Fourth in an occasional series

The Democratic Party already knows a few things about the Victorian-style duplex on West Hubbard Street. It wants to know a lot more.

And so Mark Rutkus and Patrick Harris, armed with sturdy clipboards and cheerful smiles, are going on a data hunt. "Hi, we're here from the Franklin County Democratic Party," Rutkus begins as Linda Houston draws back her front door, tentatively at first. "Can we ask you a few questions?"

A longtime Democrat, Houston greets them enthusiastically. For the next few minutes, the local party operatives ask and she answers: Are you registered to vote? Do you reside at this address? Can you confirm the names of the other people living here? What do you know about the people living next door?

It may seem like basic shoe-leather canvassing, unchanged from the days when precinct captains kept their political machines oiled with up-to-date information gleaned from doorstep and barstool encounters. But in this year's election, there is a hidden high-tech twist. Rutkus and Harris are out to "map" the political demography of this neighborhood, trolling in the service of a quasi-science called "database targeting."

Houston's answers will bounce from Rutkus's clipboard to a computer in the state Democratic Party's offices here, and then 400 miles away to computers housed in the Democratic National Committee's headquarters in Washington.

Like rivulets flowing to rivers and rivers to the sea, this information will join an enormous data torrent streaming toward Washington from all around the country. Houston's "profile" is just one of 166 million -- or one for every registered voter -- that the DNC is constantly updating in a huge digital cache known as DataMart. The Republican National Committee tends a similar information trove, dubbed Voter Vault.

The fight for Ohio, and maybe the election itself, could come down to a battle of these databases.

'Very Powerful Tool'

The 2004 election will be the first presidential election in which both national parties use their database and number-crunching skills to shape their organizing and get-out-the-vote strategies.

Marketers have used databases to target customers for years -- they know enough about your credit history to offer you that low-interest credit card -- but the political world is just becoming acquainted. For several years, largely out of public view, the two major parties have been assembling their infobanks, each with the same daunting goal. By tracking the electorate, and employing ever more sophisticated statistical models through the field called "data mining," the parties and their candidates hope to zero in on who will vote, how they might vote, and how to persuade them to vote for Republicans or Democrats.

"You could ask me about any city block in America, and I could tell you how many on that block are likely to be health care voters, or who's most concerned about education or job creation," said DNC Chairman Terence R. McAuliffe. "And I could press a button and six seconds later you'd have a name, an address and a phone number for each of them. We can then begin a conversation with these people that is much more sophisticated and personal than we ever could before."
========
* _Assignment 1_
Turn the records below into a numbered list, starting with the line with "Find the location of a particular element. The" and going on through the line with "skills-row: 含情脉脉：25000 魔神附身：30400". Leave out blank lines.
========
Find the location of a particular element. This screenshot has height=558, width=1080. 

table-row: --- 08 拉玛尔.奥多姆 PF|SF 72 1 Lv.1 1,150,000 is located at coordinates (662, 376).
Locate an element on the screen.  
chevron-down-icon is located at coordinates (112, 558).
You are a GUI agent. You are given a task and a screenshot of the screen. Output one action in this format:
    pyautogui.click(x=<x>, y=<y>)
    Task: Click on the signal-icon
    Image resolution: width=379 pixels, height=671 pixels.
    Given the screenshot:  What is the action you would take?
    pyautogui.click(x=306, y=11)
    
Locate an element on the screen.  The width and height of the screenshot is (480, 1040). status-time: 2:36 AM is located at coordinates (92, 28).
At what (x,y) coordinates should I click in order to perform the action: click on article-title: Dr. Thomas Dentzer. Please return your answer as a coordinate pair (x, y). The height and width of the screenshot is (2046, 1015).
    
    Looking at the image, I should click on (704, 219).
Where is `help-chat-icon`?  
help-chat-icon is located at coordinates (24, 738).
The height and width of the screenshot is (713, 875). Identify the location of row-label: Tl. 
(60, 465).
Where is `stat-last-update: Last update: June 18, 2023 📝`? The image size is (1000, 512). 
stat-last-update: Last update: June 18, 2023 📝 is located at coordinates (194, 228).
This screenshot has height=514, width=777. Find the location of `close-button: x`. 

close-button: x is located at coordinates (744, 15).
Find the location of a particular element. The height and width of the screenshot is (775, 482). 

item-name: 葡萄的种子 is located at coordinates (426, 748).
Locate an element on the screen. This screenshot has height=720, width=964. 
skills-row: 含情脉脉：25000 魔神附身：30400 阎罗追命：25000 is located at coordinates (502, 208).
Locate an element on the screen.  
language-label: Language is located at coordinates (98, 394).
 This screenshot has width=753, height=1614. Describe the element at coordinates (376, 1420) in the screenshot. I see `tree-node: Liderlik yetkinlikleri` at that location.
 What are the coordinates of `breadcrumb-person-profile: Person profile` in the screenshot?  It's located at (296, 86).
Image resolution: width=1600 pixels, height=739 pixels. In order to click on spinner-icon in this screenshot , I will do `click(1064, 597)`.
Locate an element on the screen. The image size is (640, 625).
========
* _Assignment 2_
In the article on party voter databases above, rewrite the part starting with "Houston's answers will" and going on through "dubbed Voter Vault.", putting "VoterMart" in place of "DataMart".

* _Final answer 1_
1. Find the location of a particular element. The height and width of the screenshot is (775, 482). 
2. item-name: 葡萄的种子 is located at coordinates (426, 748).
3. Locate an element on the screen. This screenshot has height=720, width=964. 
4. skills-row: 含情脉脉：25000 魔神附身：30400 阎罗追命：25000 is located at coordinates (502, 208).

* _Final answer 2_
Houston's answers will bounce from Rutkus's clipboard to a computer in the state Democratic Party's offices here, and then 400 miles away to computers housed in the Democratic National Committee's headquarters in Washington.

Like rivulets flowing to rivers and rivers to the sea, this information will join an enormous data torrent streaming toward Washington from all around the country. Houston's "profile" is just one of 166 million -- or one for every registered voter -- that the DNC is constantly updating in a huge digital cache known as VoterMart. The Republican National Committee tends a similar information trove, dubbed Voter Vault.